Repeat the stretch of entries below from the line with "The image size is (1400, 635)." through the line with "Task: Click the MagicLabs logo icon". Include both ends and add nothing.
--- Information supplied ---
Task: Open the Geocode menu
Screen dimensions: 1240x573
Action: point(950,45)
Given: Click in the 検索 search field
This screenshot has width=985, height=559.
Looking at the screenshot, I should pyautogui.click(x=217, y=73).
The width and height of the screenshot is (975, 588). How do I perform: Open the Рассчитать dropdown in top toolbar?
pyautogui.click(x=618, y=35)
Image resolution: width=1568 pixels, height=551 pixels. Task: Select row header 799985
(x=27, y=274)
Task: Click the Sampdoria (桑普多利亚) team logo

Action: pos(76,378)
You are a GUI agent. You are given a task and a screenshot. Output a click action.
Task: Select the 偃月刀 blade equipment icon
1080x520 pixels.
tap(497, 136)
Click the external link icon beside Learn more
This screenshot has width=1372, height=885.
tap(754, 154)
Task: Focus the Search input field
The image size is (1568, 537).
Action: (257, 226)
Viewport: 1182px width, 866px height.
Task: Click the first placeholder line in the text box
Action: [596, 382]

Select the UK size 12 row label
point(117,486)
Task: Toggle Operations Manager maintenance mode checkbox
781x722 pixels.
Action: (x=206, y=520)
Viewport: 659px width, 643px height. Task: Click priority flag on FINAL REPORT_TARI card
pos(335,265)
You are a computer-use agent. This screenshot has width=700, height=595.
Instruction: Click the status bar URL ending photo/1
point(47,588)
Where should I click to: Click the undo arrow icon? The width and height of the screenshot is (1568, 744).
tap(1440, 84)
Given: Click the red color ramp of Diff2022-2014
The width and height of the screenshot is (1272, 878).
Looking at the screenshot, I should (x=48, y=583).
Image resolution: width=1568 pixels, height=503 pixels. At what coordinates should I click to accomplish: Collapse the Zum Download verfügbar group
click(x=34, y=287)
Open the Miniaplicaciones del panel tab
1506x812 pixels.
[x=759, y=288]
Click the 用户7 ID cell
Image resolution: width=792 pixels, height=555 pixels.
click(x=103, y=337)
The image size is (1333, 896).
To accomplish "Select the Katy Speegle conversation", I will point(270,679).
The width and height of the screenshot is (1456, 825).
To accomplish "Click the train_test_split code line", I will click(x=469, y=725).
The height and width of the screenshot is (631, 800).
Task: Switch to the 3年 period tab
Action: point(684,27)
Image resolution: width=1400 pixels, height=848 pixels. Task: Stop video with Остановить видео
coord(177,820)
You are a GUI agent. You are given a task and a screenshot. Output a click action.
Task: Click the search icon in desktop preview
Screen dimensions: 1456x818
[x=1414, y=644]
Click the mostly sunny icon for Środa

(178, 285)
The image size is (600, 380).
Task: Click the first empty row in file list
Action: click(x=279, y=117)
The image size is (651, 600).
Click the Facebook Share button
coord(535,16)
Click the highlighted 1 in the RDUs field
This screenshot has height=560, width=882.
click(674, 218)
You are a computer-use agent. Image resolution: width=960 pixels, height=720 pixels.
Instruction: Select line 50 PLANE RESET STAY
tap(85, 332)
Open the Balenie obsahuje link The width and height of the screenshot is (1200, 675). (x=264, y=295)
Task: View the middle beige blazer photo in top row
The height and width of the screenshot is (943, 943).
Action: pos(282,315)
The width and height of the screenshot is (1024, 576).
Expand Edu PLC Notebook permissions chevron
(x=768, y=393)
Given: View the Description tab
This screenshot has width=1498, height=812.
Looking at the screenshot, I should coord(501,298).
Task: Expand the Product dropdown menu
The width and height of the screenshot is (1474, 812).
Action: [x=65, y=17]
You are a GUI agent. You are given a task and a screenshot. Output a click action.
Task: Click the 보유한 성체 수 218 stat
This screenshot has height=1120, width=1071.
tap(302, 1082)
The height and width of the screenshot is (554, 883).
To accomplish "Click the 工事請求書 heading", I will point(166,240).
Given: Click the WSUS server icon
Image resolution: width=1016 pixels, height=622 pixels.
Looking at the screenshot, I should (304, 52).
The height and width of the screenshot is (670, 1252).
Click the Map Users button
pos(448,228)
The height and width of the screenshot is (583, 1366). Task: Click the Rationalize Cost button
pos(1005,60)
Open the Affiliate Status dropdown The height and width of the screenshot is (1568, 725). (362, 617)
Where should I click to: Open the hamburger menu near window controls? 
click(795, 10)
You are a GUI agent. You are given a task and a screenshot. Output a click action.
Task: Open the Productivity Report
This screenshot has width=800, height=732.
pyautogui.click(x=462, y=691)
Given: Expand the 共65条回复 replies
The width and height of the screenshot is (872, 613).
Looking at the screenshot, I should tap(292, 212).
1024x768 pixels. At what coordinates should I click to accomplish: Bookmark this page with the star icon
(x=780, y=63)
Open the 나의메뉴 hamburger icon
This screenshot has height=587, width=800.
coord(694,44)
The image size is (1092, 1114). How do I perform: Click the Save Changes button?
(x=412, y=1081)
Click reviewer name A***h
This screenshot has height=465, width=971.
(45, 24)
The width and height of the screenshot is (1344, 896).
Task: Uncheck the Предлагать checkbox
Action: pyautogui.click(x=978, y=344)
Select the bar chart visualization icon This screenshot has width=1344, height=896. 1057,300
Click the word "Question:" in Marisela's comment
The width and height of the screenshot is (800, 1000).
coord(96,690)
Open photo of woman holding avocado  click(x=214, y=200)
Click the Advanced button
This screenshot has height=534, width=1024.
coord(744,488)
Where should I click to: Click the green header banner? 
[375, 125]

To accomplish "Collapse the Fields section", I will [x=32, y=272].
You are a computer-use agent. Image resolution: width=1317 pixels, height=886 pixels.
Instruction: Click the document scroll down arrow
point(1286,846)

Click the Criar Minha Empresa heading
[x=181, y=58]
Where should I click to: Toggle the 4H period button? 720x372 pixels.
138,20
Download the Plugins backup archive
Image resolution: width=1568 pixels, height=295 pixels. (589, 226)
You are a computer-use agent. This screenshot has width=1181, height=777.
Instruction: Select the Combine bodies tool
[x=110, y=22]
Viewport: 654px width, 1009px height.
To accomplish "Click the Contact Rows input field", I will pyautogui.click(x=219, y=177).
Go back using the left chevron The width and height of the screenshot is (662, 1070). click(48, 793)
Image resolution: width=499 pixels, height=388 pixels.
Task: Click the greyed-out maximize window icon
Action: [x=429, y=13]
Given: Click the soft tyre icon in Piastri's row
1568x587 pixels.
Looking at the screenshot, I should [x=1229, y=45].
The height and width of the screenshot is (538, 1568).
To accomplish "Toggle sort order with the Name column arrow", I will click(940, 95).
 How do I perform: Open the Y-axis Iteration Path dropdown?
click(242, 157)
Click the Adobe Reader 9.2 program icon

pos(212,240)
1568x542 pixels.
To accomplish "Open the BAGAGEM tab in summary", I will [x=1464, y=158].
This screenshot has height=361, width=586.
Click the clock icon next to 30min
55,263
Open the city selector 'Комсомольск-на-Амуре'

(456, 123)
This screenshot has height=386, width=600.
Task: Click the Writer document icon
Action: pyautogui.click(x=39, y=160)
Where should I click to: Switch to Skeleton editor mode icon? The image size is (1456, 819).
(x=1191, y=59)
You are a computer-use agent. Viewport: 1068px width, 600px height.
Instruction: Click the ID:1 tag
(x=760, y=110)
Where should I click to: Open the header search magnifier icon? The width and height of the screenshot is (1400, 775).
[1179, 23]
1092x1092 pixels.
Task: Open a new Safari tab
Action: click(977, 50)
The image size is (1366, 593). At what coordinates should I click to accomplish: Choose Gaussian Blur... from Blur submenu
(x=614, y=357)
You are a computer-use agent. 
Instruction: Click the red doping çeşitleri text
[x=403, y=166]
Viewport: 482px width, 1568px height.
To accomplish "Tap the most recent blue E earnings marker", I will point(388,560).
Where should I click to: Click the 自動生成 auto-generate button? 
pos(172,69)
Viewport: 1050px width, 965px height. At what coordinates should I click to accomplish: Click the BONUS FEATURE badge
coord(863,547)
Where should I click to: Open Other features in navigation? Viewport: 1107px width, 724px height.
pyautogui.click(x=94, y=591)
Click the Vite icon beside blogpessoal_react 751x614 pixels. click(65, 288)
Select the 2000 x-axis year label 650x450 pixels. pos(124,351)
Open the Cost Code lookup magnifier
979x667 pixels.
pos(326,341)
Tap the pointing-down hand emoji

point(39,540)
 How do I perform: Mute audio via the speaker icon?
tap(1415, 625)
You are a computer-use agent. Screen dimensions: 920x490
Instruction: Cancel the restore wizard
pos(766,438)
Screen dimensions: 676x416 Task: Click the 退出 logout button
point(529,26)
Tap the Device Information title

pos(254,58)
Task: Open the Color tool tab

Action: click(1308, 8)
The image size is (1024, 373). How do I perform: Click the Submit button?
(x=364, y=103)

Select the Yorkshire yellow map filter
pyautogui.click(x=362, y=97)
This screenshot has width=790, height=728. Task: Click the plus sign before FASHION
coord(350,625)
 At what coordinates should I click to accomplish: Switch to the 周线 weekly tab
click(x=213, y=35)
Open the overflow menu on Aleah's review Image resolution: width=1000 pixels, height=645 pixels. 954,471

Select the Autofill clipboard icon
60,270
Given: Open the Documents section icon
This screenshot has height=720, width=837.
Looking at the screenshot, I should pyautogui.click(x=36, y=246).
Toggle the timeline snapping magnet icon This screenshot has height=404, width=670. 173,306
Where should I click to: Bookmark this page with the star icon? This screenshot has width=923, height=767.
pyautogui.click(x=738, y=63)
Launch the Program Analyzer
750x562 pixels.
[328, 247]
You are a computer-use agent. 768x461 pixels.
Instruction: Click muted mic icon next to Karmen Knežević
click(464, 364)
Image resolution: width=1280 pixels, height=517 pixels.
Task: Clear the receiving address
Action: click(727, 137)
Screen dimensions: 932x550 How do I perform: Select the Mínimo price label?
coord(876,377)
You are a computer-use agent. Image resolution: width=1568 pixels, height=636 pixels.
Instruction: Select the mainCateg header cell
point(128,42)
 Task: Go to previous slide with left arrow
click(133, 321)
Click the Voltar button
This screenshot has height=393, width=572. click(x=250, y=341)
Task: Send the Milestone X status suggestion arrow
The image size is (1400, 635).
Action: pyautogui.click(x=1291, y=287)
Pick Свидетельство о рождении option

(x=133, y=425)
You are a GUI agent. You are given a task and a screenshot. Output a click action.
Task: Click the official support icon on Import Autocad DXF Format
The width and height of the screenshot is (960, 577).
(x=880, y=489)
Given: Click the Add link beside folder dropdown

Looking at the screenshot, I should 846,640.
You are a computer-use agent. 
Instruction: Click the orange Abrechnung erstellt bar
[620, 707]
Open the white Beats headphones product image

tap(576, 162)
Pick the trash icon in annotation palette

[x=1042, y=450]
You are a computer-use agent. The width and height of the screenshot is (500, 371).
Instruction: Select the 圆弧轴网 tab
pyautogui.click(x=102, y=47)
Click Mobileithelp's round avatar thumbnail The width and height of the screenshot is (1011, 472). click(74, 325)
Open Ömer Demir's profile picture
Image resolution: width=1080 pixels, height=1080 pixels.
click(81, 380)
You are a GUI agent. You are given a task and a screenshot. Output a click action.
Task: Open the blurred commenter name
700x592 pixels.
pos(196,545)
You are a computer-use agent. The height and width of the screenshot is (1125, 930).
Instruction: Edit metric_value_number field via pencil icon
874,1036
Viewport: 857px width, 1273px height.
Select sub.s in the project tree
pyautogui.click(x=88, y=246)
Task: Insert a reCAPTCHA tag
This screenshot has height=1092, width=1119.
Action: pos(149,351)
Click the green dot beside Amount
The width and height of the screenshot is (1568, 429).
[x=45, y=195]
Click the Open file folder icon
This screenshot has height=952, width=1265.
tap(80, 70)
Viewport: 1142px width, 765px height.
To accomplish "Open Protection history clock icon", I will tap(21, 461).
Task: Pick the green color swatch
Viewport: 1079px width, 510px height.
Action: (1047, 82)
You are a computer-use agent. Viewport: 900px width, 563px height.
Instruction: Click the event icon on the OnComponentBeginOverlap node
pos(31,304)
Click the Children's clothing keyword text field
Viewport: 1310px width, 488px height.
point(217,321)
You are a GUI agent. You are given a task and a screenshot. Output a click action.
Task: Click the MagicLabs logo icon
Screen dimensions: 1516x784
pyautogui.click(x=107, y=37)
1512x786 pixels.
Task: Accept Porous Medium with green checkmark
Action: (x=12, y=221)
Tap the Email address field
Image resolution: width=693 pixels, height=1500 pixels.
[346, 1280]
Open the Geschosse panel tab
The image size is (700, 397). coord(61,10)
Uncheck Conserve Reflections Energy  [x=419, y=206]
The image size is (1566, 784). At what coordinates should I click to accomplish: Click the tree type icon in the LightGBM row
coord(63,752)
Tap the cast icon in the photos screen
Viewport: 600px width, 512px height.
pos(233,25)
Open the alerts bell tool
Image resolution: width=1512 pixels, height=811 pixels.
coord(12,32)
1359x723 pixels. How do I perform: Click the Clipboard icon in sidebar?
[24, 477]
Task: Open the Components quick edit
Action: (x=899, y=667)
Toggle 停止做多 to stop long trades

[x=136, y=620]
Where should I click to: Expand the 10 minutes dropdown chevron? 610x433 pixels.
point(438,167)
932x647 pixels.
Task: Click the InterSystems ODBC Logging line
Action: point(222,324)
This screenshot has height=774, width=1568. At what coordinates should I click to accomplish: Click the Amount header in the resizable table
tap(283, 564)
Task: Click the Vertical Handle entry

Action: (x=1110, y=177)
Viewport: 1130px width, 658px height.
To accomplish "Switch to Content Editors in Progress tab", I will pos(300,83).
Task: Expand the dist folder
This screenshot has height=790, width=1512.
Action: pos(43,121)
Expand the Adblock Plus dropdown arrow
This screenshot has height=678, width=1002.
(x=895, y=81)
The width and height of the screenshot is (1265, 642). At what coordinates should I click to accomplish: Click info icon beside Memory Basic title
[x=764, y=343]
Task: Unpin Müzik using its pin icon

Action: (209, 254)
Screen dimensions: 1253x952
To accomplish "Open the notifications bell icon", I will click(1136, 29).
---
Task solution:
The image size is (1400, 635).
Action: pyautogui.click(x=1291, y=287)
Pick Свидетельство о рождении option

(x=133, y=425)
You are a GUI agent. You are given a task and a screenshot. Output a click action.
Task: Click the official support icon on Import Autocad DXF Format
The width and height of the screenshot is (960, 577).
(x=880, y=489)
Given: Click the Add link beside folder dropdown

Looking at the screenshot, I should 846,640.
You are a computer-use agent. 
Instruction: Click the orange Abrechnung erstellt bar
[620, 707]
Open the white Beats headphones product image

tap(576, 162)
Pick the trash icon in annotation palette

[x=1042, y=450]
You are a computer-use agent. The width and height of the screenshot is (500, 371).
Instruction: Select the 圆弧轴网 tab
pyautogui.click(x=102, y=47)
Click Mobileithelp's round avatar thumbnail The width and height of the screenshot is (1011, 472). click(74, 325)
Open Ömer Demir's profile picture
Image resolution: width=1080 pixels, height=1080 pixels.
click(81, 380)
You are a GUI agent. You are given a task and a screenshot. Output a click action.
Task: Open the blurred commenter name
700x592 pixels.
pos(196,545)
You are a computer-use agent. The height and width of the screenshot is (1125, 930).
Instruction: Edit metric_value_number field via pencil icon
874,1036
Viewport: 857px width, 1273px height.
Select sub.s in the project tree
pyautogui.click(x=88, y=246)
Task: Insert a reCAPTCHA tag
This screenshot has height=1092, width=1119.
Action: pos(149,351)
Click the green dot beside Amount
The width and height of the screenshot is (1568, 429).
[x=45, y=195]
Click the Open file folder icon
This screenshot has height=952, width=1265.
tap(80, 70)
Viewport: 1142px width, 765px height.
To accomplish "Open Protection history clock icon", I will tap(21, 461).
Task: Pick the green color swatch
Viewport: 1079px width, 510px height.
Action: (1047, 82)
You are a computer-use agent. Viewport: 900px width, 563px height.
Instruction: Click the event icon on the OnComponentBeginOverlap node
pos(31,304)
Click the Children's clothing keyword text field
Viewport: 1310px width, 488px height.
point(217,321)
You are a GUI agent. You are given a task and a screenshot. Output a click action.
Task: Click the MagicLabs logo icon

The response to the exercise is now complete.